When using Terraform, it’s not possible to know when the EC2 instances that are part of an AutoScaling Group are completely ready without using an ELB. And by completely ready, I mean we know the instances have finished running their cloud-init process (AKA userdata). See this Github issue for more details. But if we have access to the instances in the VPC, there’s a workaround!

To do this, you’ll create your AutoScaling Group as usual:

resource "aws_autoscaling_group" "cluster" {
  desired_capacity     = "${var.ec2-instance-count}"
  launch_configuration = "${aws_launch_configuration.cluster.id}"
  max_size             = "${var.ec2-instance-count}"
  min_size             = 1
  name                 = "cluster"
  vpc_zone_identifier  = var.subnet-ids

  tag {
    key                 = "Name"
    value               = "cluster"
    propagate_at_launch = true
  }
}

Then, we’ll create a data source that’s meant to wait for the AutoScaling group to be created:

data "aws_instances" "cluster" {
  filter {
    name = "tag:aws:autoscaling:groupName"
    values = ["${aws_autoscaling_group.openshift-masters.name}"]
  }
}

This data source will wait for the AutoScaling Group to be ready before populating the instance information. Now for the trick…

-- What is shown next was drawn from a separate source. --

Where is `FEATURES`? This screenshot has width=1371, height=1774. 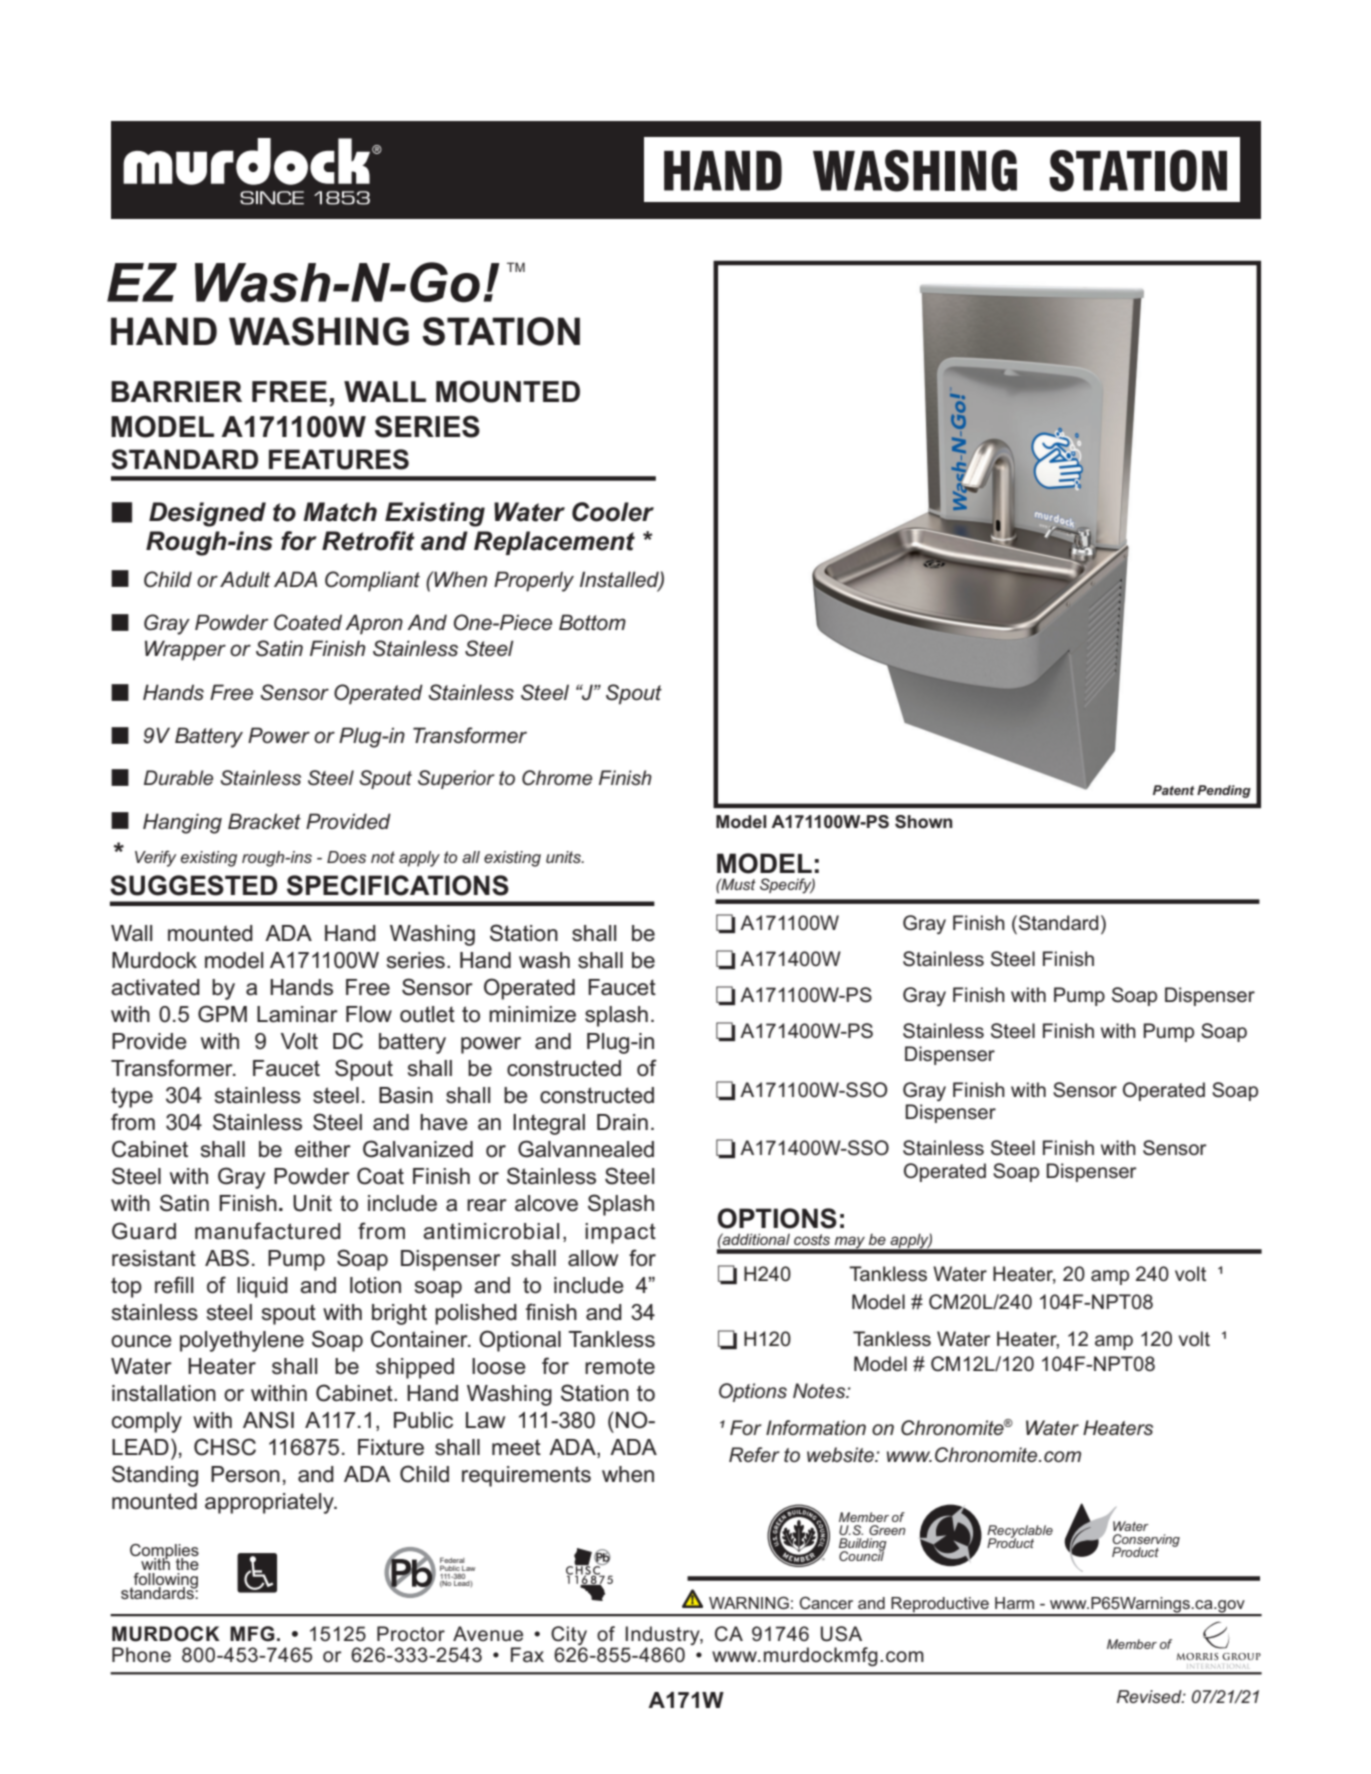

Create a Terraform module and feed the data source as an input to that module. The variable should accept a list as input:

variable "cluster-ips" {
  type = list(string)
}

The calling the module should look something like this:

module "cluster-wait-for" {
  source = "./cluster-wait-for"
  cluster-ips = "${data.aws_instances.cluster}"
  ec2-instance-count = "${var.ec2-instance-count}"
}

And now, inside that module, we create a null_resource to ssh to the nodes and wait for cloud-init to finish:

resource "null_resource" "wait-for-cloud-init-cluster" {
  count = "${var.ec2-instance-count}"
  connection {
    type = "ssh"
    user = "ec2-user"
    host = "${var.cluster-ips[count.index]}"
    private_key = "${file(var.ec2-key-location)}"
  }

  provisioner "remote-exec" {
    inline = [
      "sudo cloud-init status --wait"
    ]
  }


  triggers = {
    workers = "${join(",", sort(var.cluster-ips))}"
  }
}

Now, whenever the AutoScaling Group is updated (thanks to the trigger) this resource will ssh to the instances and wait until cloud-init is finished running.